Dawson aparcó al lado del BMW y se apeó del coche, sorprendido de lo poco que había cambiado la casa. En realidad, nunca había sido más que una vieja chabola, con aquella fachada destartalada, como si estuviera a medio acabar o pendiente de una seria reparación. Una vez, Amanda le compró a Tuck un plantador de bulbos para darle más vida y alegría al lugar, y la herramienta todavía seguía apoyada en un rincón del porche, aunque ya hacía mucho tiempo que se habían marchitado las flores. Dawson recordó el entusiasmo de Amanda el día que le hizo el regalo, a pesar de que Tuck no supiera realmente qué era aquel artilugio.
Dawson examinó el entorno. Una ardilla se encaramó a un cornejo y recorrió una de sus ramas dando saltitos; también vio un cardenal que trinaba desde un árbol, pero aparte de eso, el lugar parecía desierto. Enfiló hacia uno de los flancos de la casa, en dirección al taller. En aquel lado, la temperatura era más fresca por la sombra que le conferían unos cuantos pinos. Después de torcer la esquina y volver a salir al sol, avistó a una mujer en el umbral de la puerta del taller; estaba examinando un vehículo clásico que debía de haber restaurado Tuck. En un primer momento, la tomó por una empleada del despacho del abogado. Estaba a punto de saludarla en voz alta para llamar su atención cuando la mujer se dio la vuelta. El saludo que iba a pronunciar se quedó atorado en su garganta.
A pesar de la distancia que los separaba, vio que estaba más guapa de como la recordaba. Por lo que pareció un interminable momento, Dawson no pudo decir nada. Se le ocurrió que quizá volvía a sufrir alucinaciones; parpadeó varias veces seguidas, pero se dio cuenta de que no estaba soñando. Ella era real y estaba allí, en aquel lugar que una vez había constituido un refugio para ambos.

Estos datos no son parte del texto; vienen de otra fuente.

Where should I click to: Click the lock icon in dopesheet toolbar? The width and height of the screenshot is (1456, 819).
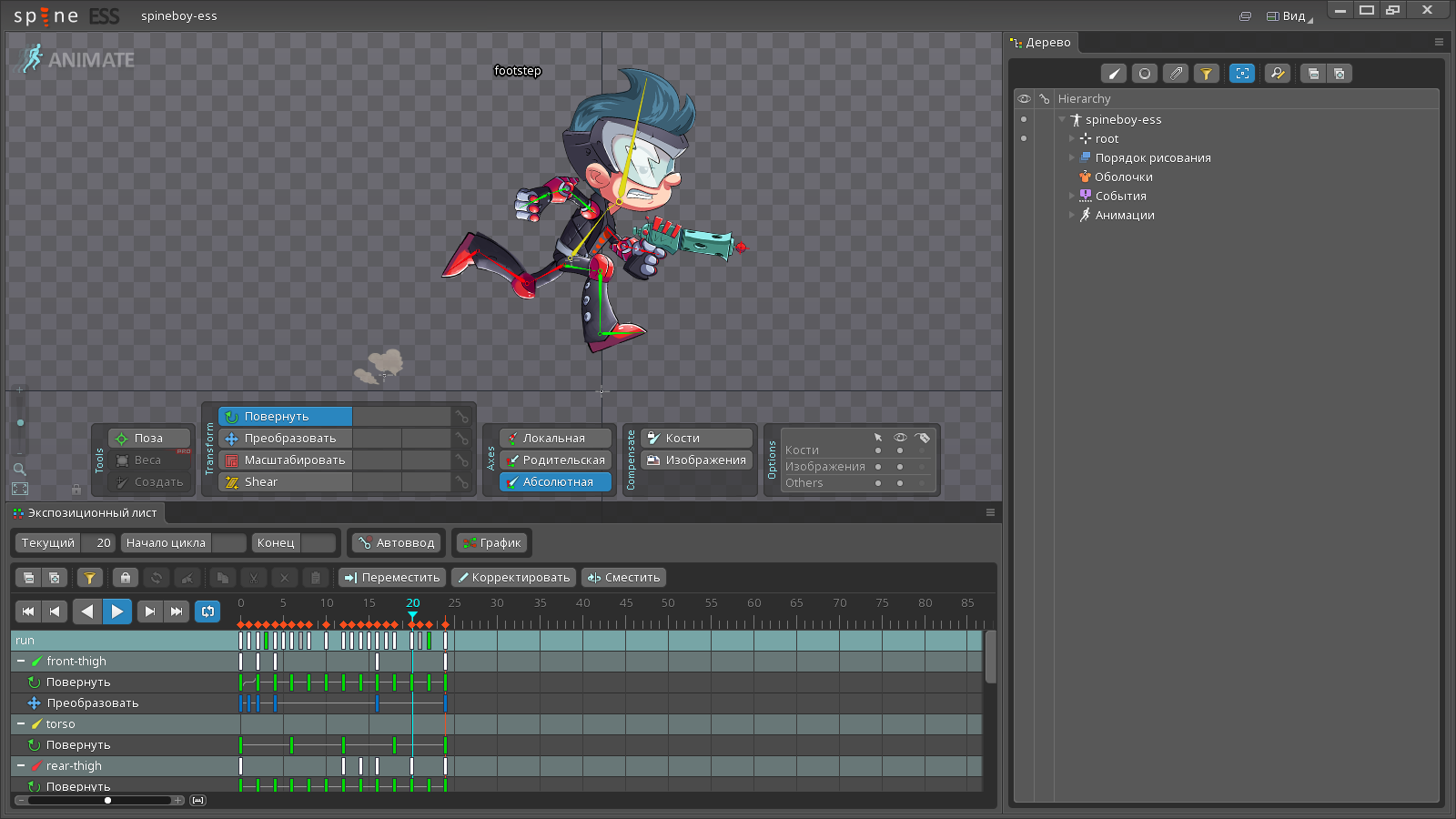pyautogui.click(x=126, y=578)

Fue entonces, mientras Amanda lo miraba fijamente a través de los años, cuando Dawson comprendió por qué Tuck Hostetler había insistido tanto en que regresara.
N
inguno de los dos parecía ser capaz de moverse ni de hablar, a medida que intentaban dejar atrás la sorpresa inicial. Lo primero que pensó Dawson fue que Amanda era mucho más vívida en persona que en los recuerdos que tenía de ella. Su pelo rubio apresaba la mortecina luz del atardecer como oro bruñido, y sus ojos azules eran eléctricos incluso a distancia. Pero mientras la miraba, poco a poco detectó unas diferencias sutiles. Su cara había perdido la dulzura de su juventud. Los ángulos en los pómulos eran más visibles y sus ojos parecían más hundidos, enmarcados por unos ligeros trazos de arrugas en las comisuras. Dawson también pensó que los años la habían tratado bien: desde la última vez que la había visto, Amanda se había convertido en una hermosa mujer madura.